# Exploring Hacker News Posts

This data exploration will be analyzing posts from the site Hacker News from the year 2016. The dataset we will be analyzing can be found [here](https://www.kaggle.com/hacker-news/hacker-news-posts). 

In this project, I will be using basic Python libraries and basic modules that don't require any extraneous installation - even though using a module like Pandas and/or MatPlotLib might make this analysis more efficient.

The columns in the dataset can be described as follows:
- `id` - The unique identifier from Hacker News for the post
- `title` - The title of the post
- `url` - The URL that the posts links to, if it the post has a URL
- `num_points` - The number of points the post acquired, calculated as the total number of upvotes minus the total number of downvotes
- `num_comments` - The number of comments that were made on the post
- `author` - The username of the person who submitted the post
- `created_at` - The date and time at which the post was submitted

We're specifically interested in posts whose titles begin with either `Ask HN` or `Show HN`. Users submit `Ask HN` posts to ask the Hacker News community a specific question. And users submit `Show HN` posts to show the Hacker News community a project, product, or just generally something interesting.

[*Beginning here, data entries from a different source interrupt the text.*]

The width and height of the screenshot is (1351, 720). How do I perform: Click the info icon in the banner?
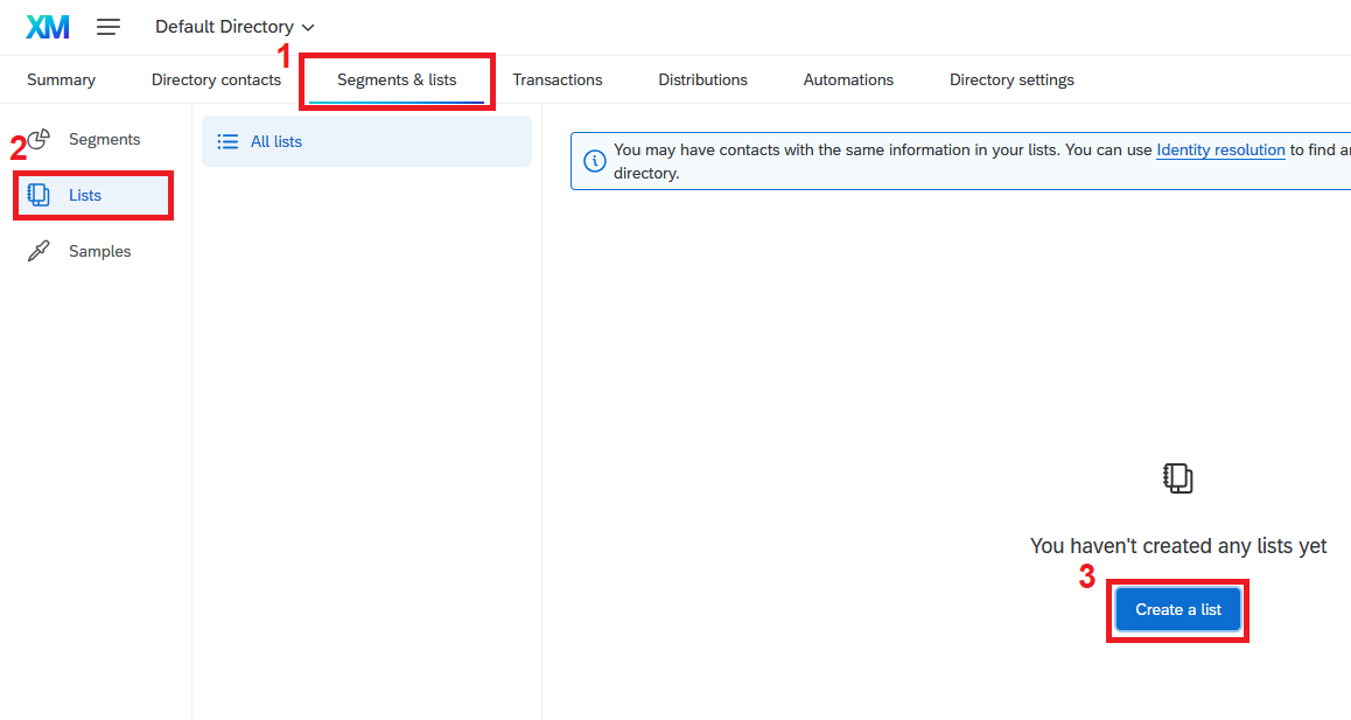594,161
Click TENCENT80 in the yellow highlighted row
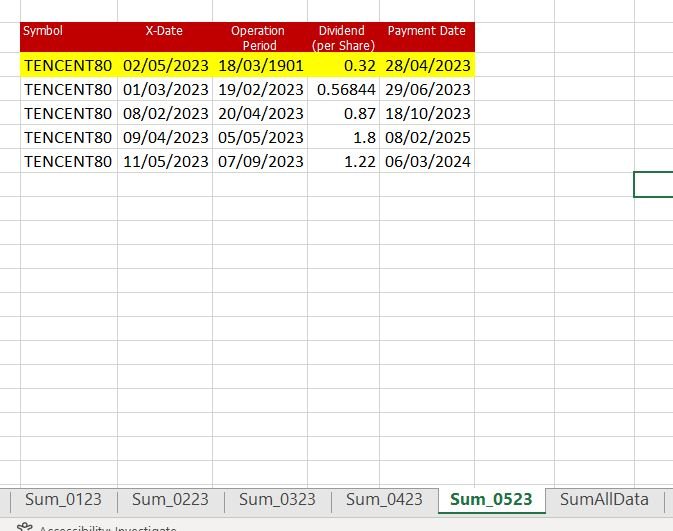The height and width of the screenshot is (531, 673). point(68,66)
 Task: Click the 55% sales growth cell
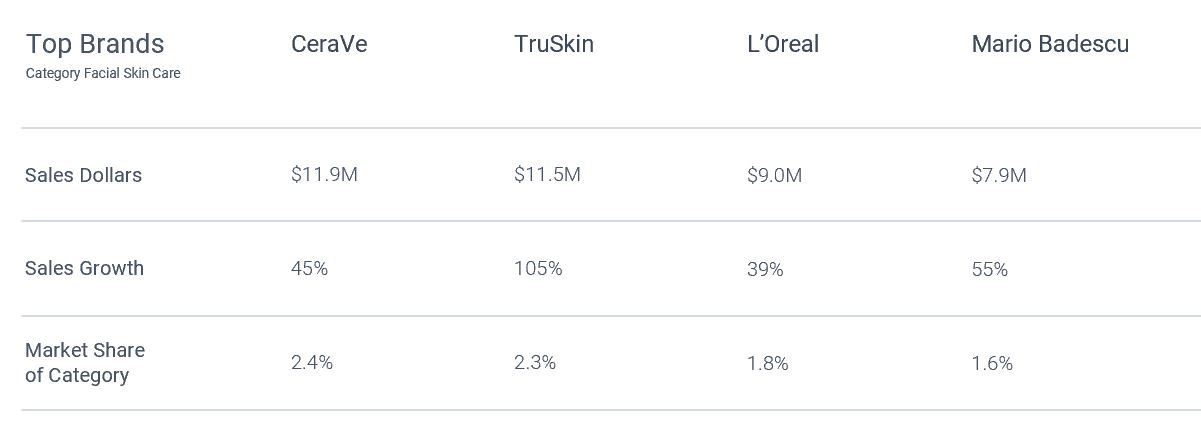[989, 270]
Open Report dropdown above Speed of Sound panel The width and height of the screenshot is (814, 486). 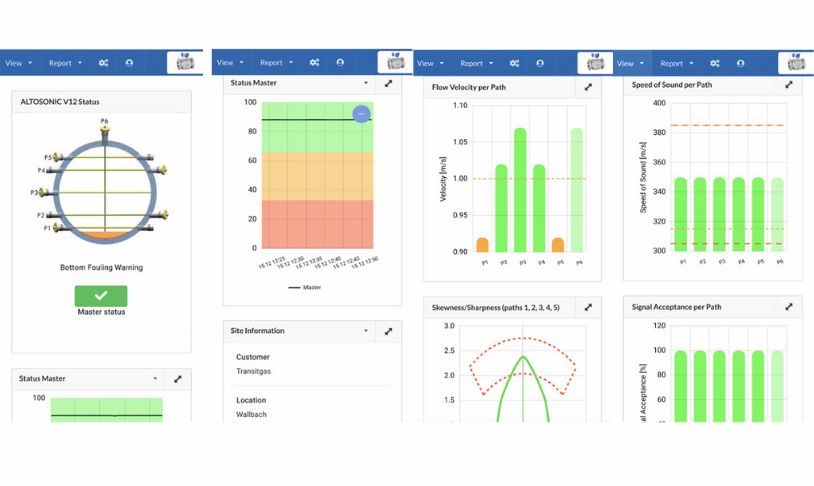676,63
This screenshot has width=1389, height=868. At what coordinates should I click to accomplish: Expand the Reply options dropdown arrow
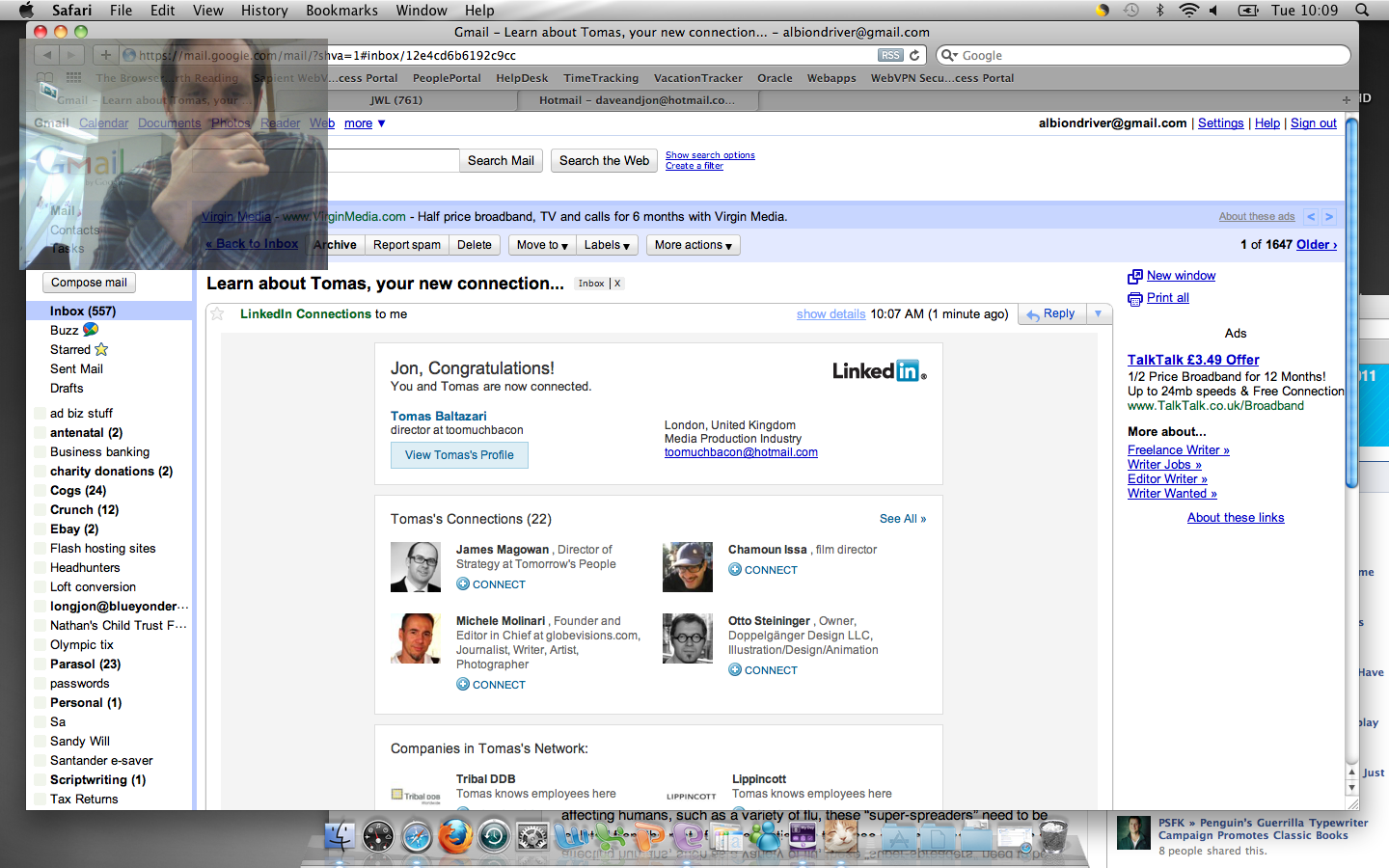coord(1098,313)
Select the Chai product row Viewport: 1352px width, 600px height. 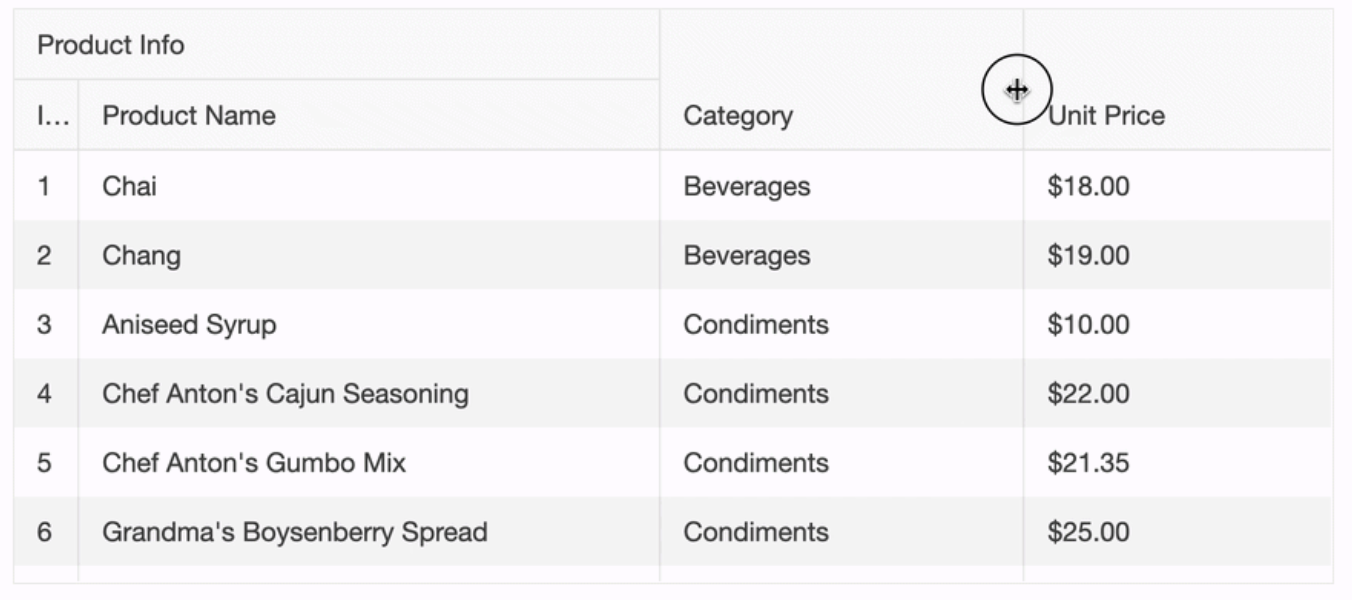tap(130, 186)
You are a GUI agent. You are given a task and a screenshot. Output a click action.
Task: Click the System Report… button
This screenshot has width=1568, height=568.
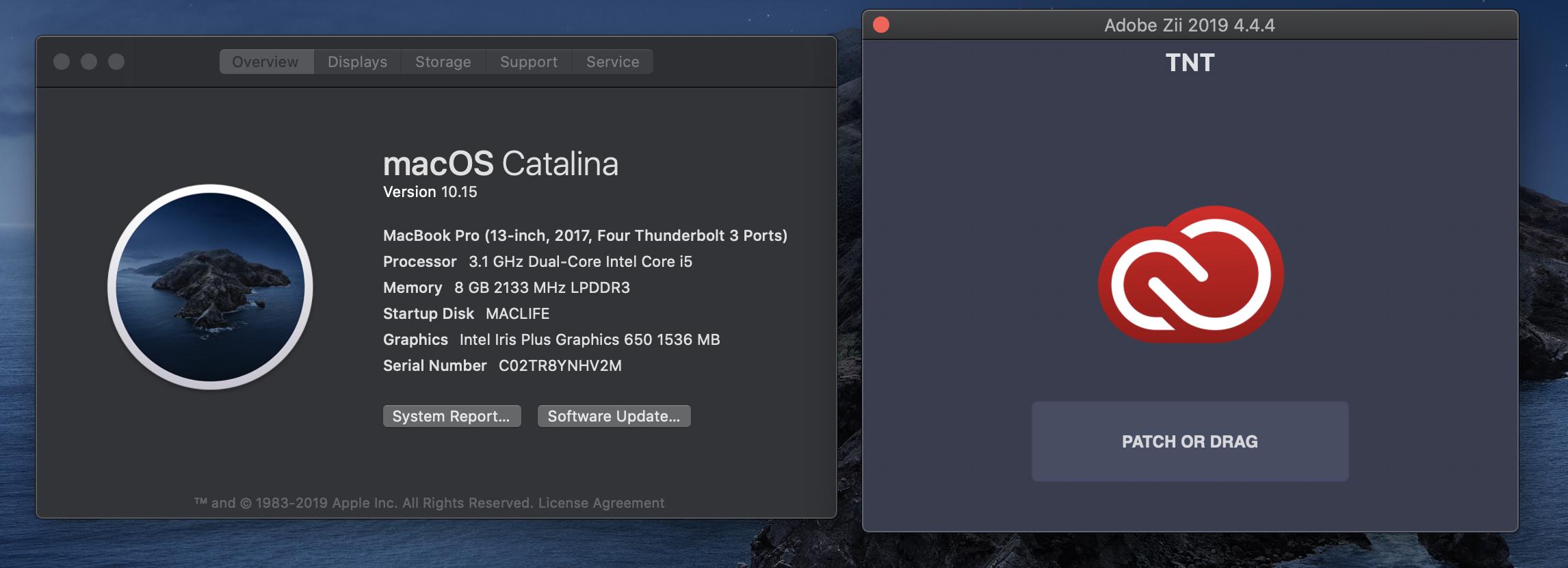[452, 416]
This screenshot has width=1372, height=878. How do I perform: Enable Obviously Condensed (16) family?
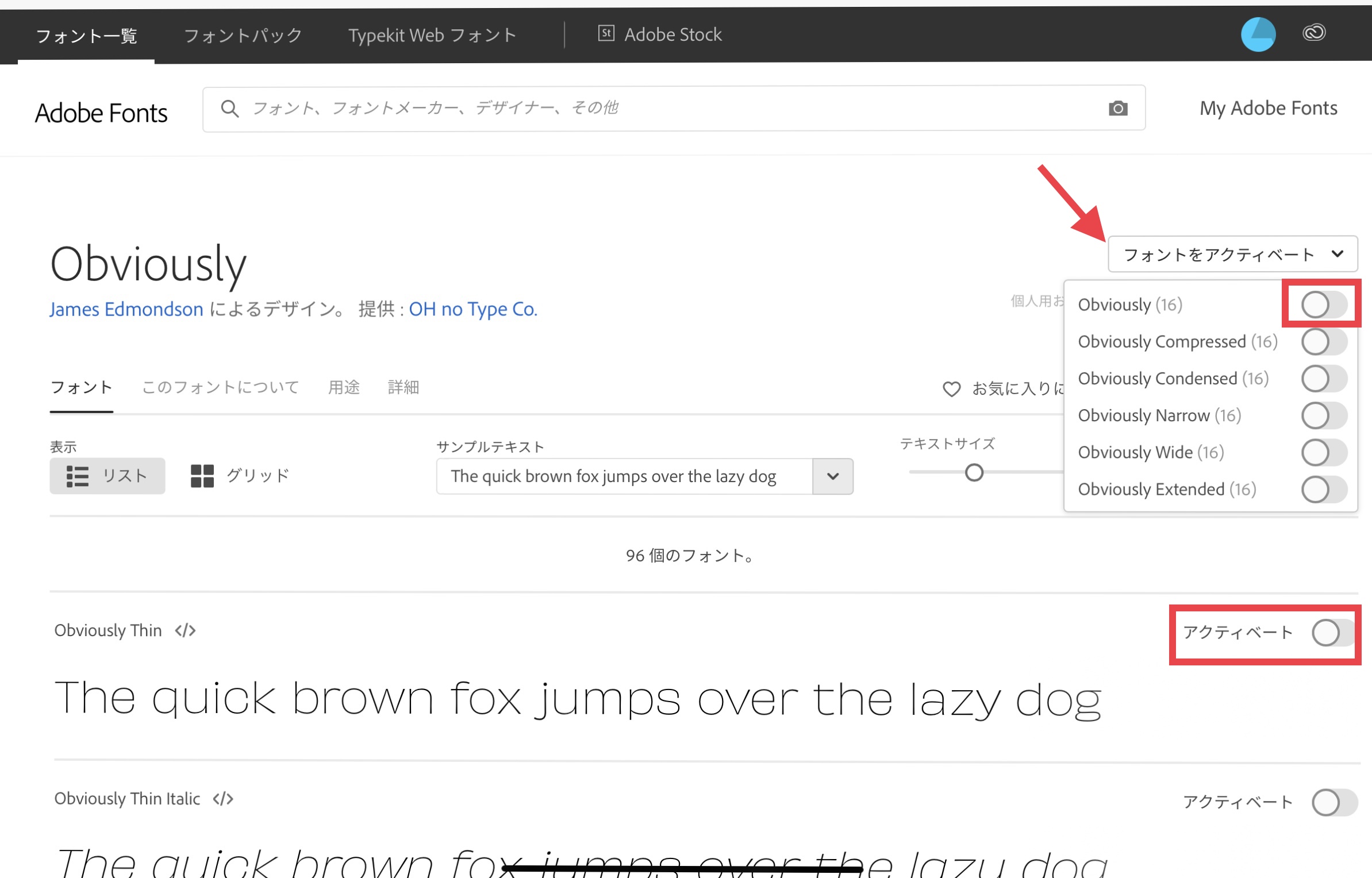[1324, 379]
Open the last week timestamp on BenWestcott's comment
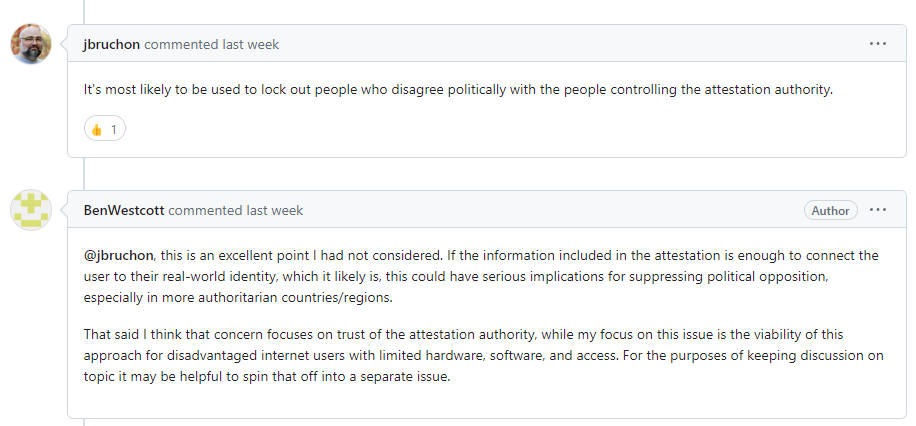Screen dimensions: 916x426 (x=275, y=210)
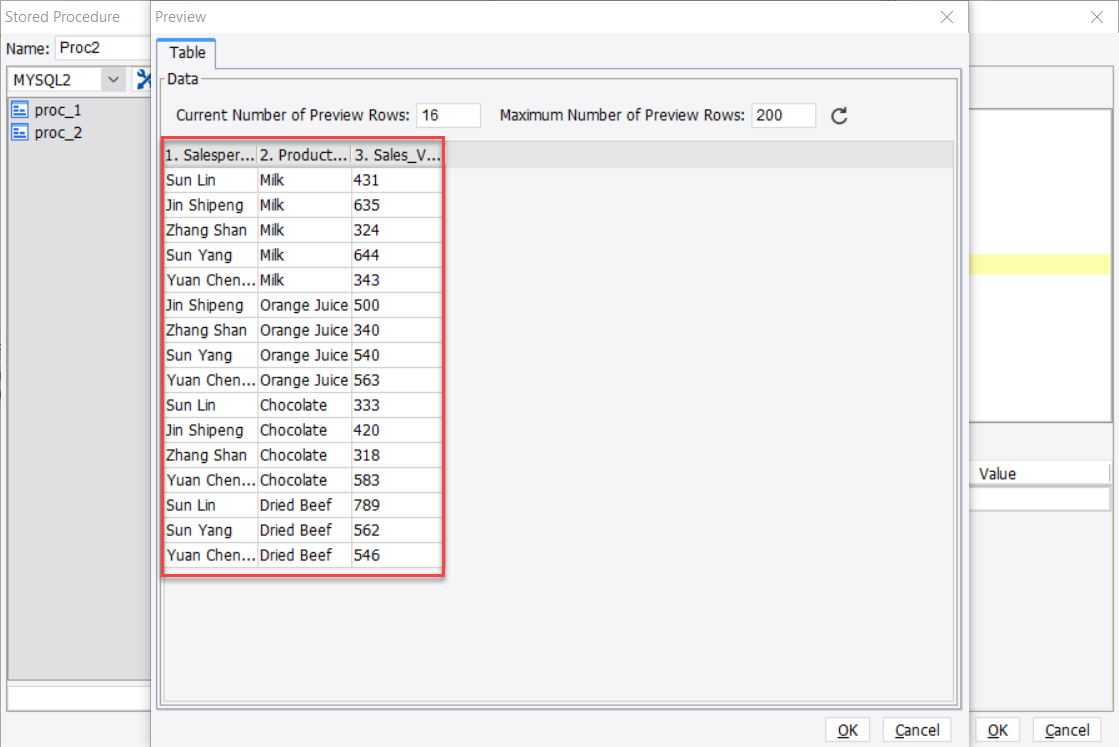Click OK in the Preview dialog
Viewport: 1119px width, 747px height.
click(847, 729)
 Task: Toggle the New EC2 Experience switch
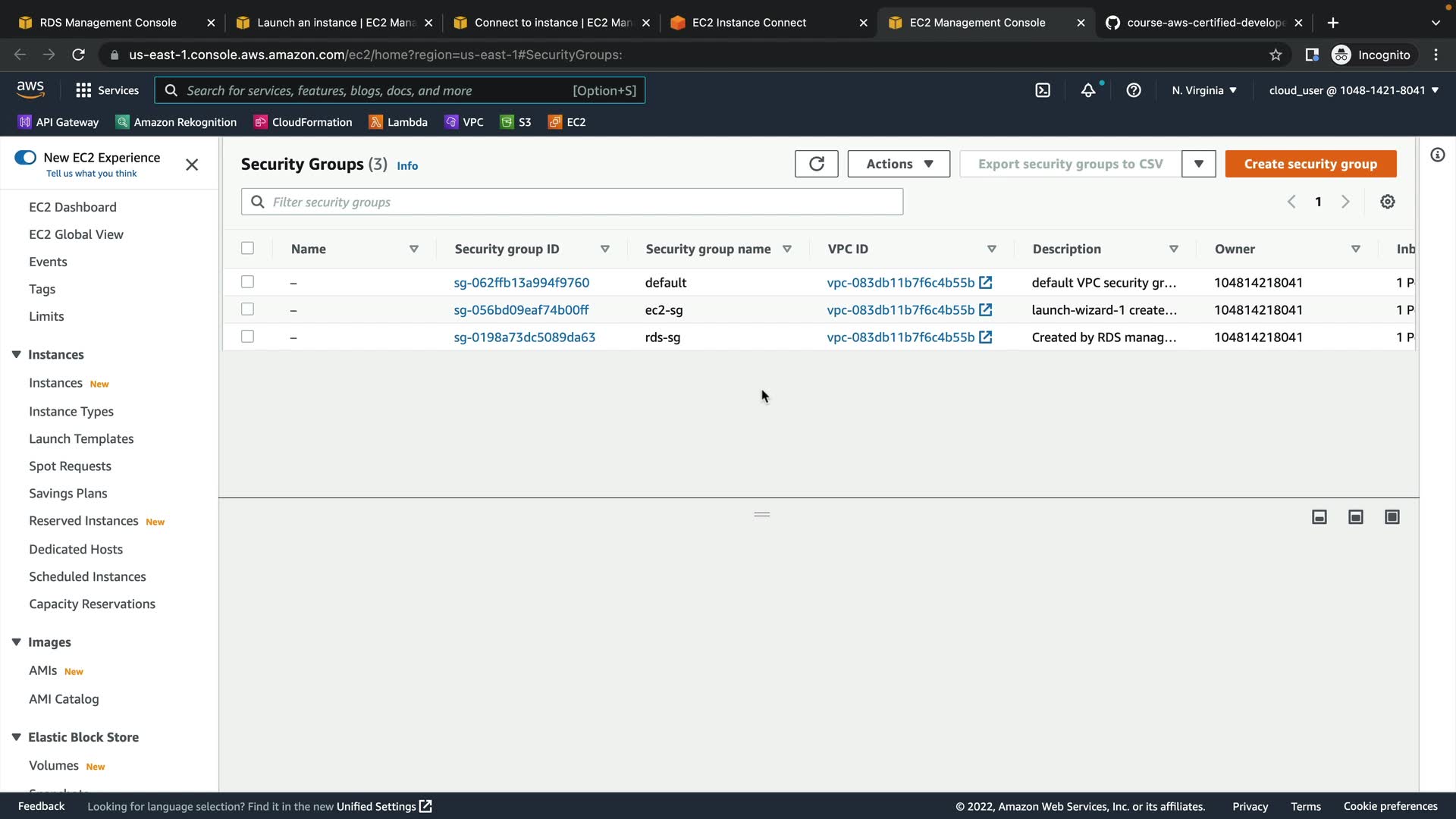point(25,158)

Let's compare these two types of posts to determine the following:

- **Do `Ask HN` or `Show HN` receive more comments on average?**
- **Do posts created at a certain time receive more comments on average?**

First, we'll import the dataset as a list of lists and display the first five rows.

In [1]:
import csv

hn = list(csv.reader(open('HN_posts_year_to_Sep_26_2016.csv', encoding="utf-8")))

# saving the header seperately 
header = hn[0]

# removing the header from the main dataset
hn = hn[1:]

print(header)
print()
print(hn[0:5])

['id', 'title', 'url', 'num_points', 'num_comments', 'author', 'created_at']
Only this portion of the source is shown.